739. Can't make the blacks ops super easy by sending a couple of strippers to the guardroom first.
840. Even if it would have immediately solved the last six adventures, I won't throw dynamite in every well I come across.
977. Disable plot device is not a real skill.
1060. I will go into the villain's lair and take him out the old fashioned way. Not just wait outside his favorite bar with a rifle.
1071. I will go take out the villain's dungeon the old fashioned way, and not use magic to reroute a river into it instead.
1137. I have to go into the dungeon, not just send in dozens of summoned creatures every morning.
1241. It takes more than one pick pocket roll to totally derail the campaign.
1256. "Ignore the metaplot" is also not an acceptable super power.
1293. I can't avoid plot mandated ambushes no matter how hard I try.
1383. Portable Plothole is not a real magic item.
1404. I will not spoil the adventure's mandatory ambush by using the cheesy tactic of a "scout".
1413. Even if the dungeon has only one exit, can't just starve the villain out.
1432. Using my prior knowledge of the adventure to force the game along while encouraged, is discouraged
1436. In case of premature termination, the dungeon boss has an identical twin brother on standby.
1449. Any plan that would quickly, logically and safely defeat the module early is doomed to failure.
- The party in Statless And Tactless gets literally railroaded into visiting a town by way of an actual railroad.
- The party, chiefly Soo, is surprised that Joe of all people actually dislikes taking games off the rails despite being a massive troll.

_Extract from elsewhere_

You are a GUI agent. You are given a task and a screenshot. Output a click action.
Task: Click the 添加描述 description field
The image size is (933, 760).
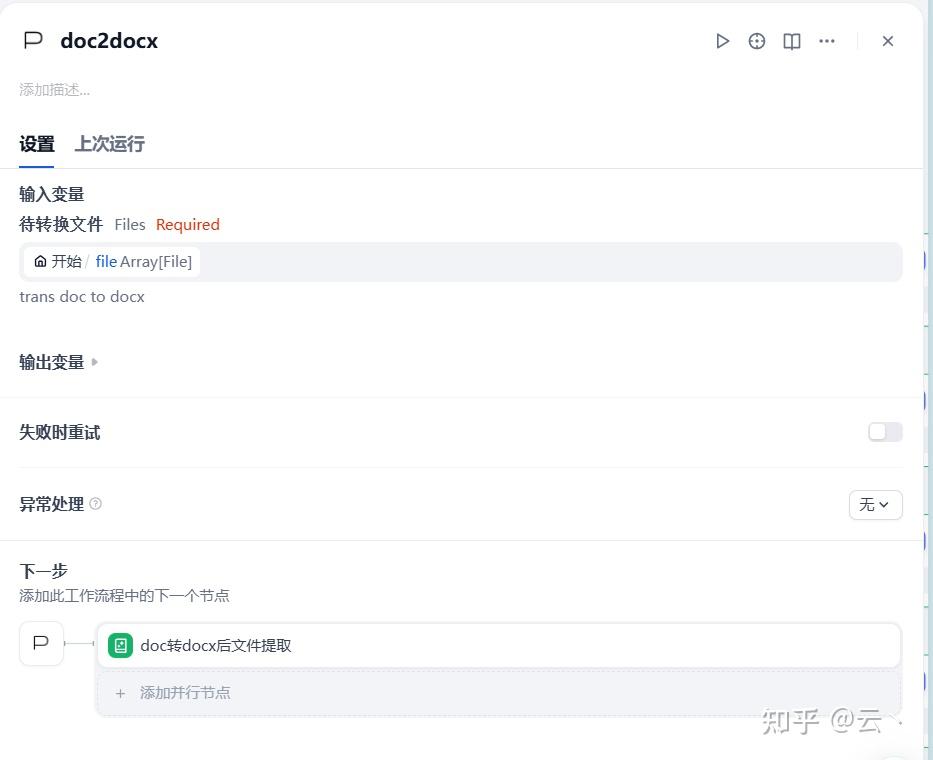pyautogui.click(x=55, y=90)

He insists that he'll never derail the plot but instead takes pleasure from "bursting into the engine compartment and tossing hyper-flammable babies' into the boiler".
- South Park:
- In the episode "Asspen", Stan is railroaded into an 80s-style sports movie plot, complete with contrived exposition.
- Similarly, in "Towelie", the boys have zero interest in playing along with Plucky Kids Save The Day action adventure plot the various protagonists feel they are in; they merely want to play their new video game system. However, they are eventually forced into it when their game system is stolen.
- Also in "Woodland Critter Christmas", Stan refuses to go along with the plot, but the Interactive Narrator (played by Cartman) doesn't stop harassing him until he does.
- Double Subverted when Craig tries to refuse but winds up doing the thing he said he refused to do anyway (either unwittingly or accidentally).
- The Dexter's Laboratory episode "D&DD", a homage to Dungeons & Dragons, has Dexter being removed from his position as GM for this exact reason. When Dee Dee takes his place his company doesn't seem to mind, despite the fact that she railroads the game off genre. This is mainly because Dexter was being a Killer Game Master who was blatantly cheating so his overpowered villain would win (and the players' reactions imply that he does this all the time). Dee Dee, on the other hand, was a much more benevolent GM, resulting in the game becoming a Monty Haul adventure.